[Part of a data file]
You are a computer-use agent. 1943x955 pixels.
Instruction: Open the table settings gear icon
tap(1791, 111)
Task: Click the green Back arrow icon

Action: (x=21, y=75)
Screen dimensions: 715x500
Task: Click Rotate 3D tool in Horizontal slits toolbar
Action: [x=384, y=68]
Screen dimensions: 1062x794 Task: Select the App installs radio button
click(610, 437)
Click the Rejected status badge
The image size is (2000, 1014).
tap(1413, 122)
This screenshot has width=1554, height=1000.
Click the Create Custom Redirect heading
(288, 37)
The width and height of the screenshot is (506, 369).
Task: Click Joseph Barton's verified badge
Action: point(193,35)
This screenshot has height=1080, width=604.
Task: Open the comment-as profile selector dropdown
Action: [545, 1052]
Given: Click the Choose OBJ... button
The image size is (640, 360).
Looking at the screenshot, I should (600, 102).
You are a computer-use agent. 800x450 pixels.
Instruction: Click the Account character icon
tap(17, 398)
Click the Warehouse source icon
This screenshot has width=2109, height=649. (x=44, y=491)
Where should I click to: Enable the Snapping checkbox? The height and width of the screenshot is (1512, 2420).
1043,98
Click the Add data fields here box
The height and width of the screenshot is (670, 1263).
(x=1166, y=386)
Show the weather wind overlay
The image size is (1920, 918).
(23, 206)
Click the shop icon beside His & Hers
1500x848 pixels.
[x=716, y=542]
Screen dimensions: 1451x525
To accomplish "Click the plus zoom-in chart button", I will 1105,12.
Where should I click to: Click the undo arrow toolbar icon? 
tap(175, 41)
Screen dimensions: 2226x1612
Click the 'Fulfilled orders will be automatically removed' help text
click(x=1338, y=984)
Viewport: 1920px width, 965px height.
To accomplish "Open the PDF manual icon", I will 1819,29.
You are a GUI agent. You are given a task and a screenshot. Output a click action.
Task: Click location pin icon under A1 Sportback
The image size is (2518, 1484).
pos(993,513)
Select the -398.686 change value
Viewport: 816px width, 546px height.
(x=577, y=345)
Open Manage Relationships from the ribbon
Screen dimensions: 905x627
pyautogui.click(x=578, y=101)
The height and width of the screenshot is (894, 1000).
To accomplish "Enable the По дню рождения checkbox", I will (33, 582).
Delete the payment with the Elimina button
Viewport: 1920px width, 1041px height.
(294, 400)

Stated goal ▸
Rewrite all the rows above, changing every "Instruction" to "Goal" and leaving everything else as it is.

Reply ▸
You are a computer-use agent. 1943x955 pixels.
Goal: Open the table settings gear icon
tap(1791, 111)
Task: Click the green Back arrow icon

Action: (x=21, y=75)
Screen dimensions: 715x500
Task: Click Rotate 3D tool in Horizontal slits toolbar
Action: [x=384, y=68]
Screen dimensions: 1062x794 Task: Select the App installs radio button
click(610, 437)
Click the Rejected status badge
The image size is (2000, 1014).
tap(1413, 122)
This screenshot has width=1554, height=1000.
Click the Create Custom Redirect heading
(288, 37)
The width and height of the screenshot is (506, 369).
Task: Click Joseph Barton's verified badge
Action: point(193,35)
This screenshot has height=1080, width=604.
Task: Open the comment-as profile selector dropdown
Action: [545, 1052]
Given: Click the Choose OBJ... button
The image size is (640, 360).
Looking at the screenshot, I should (600, 102).
You are a computer-use agent. 800x450 pixels.
Goal: Click the Account character icon
tap(17, 398)
Click the Warehouse source icon
This screenshot has width=2109, height=649. (x=44, y=491)
Where should I click to: Enable the Snapping checkbox? The height and width of the screenshot is (1512, 2420).
1043,98
Click the Add data fields here box
The height and width of the screenshot is (670, 1263).
(x=1166, y=386)
Show the weather wind overlay
The image size is (1920, 918).
(23, 206)
Click the shop icon beside His & Hers
1500x848 pixels.
[x=716, y=542]
Screen dimensions: 1451x525
To accomplish "Click the plus zoom-in chart button", I will 1105,12.
Where should I click to: Click the undo arrow toolbar icon? 
tap(175, 41)
Screen dimensions: 2226x1612
Click the 'Fulfilled orders will be automatically removed' help text
click(x=1338, y=984)
Viewport: 1920px width, 965px height.
To accomplish "Open the PDF manual icon", I will 1819,29.
You are a GUI agent. You are given a task and a screenshot. Output a click action.
Task: Click location pin icon under A1 Sportback
The image size is (2518, 1484).
pos(993,513)
Select the -398.686 change value
Viewport: 816px width, 546px height.
(x=577, y=345)
Open Manage Relationships from the ribbon
Screen dimensions: 905x627
pyautogui.click(x=578, y=101)
The height and width of the screenshot is (894, 1000).
To accomplish "Enable the По дню рождения checkbox", I will (33, 582).
Delete the payment with the Elimina button
Viewport: 1920px width, 1041px height.
(294, 400)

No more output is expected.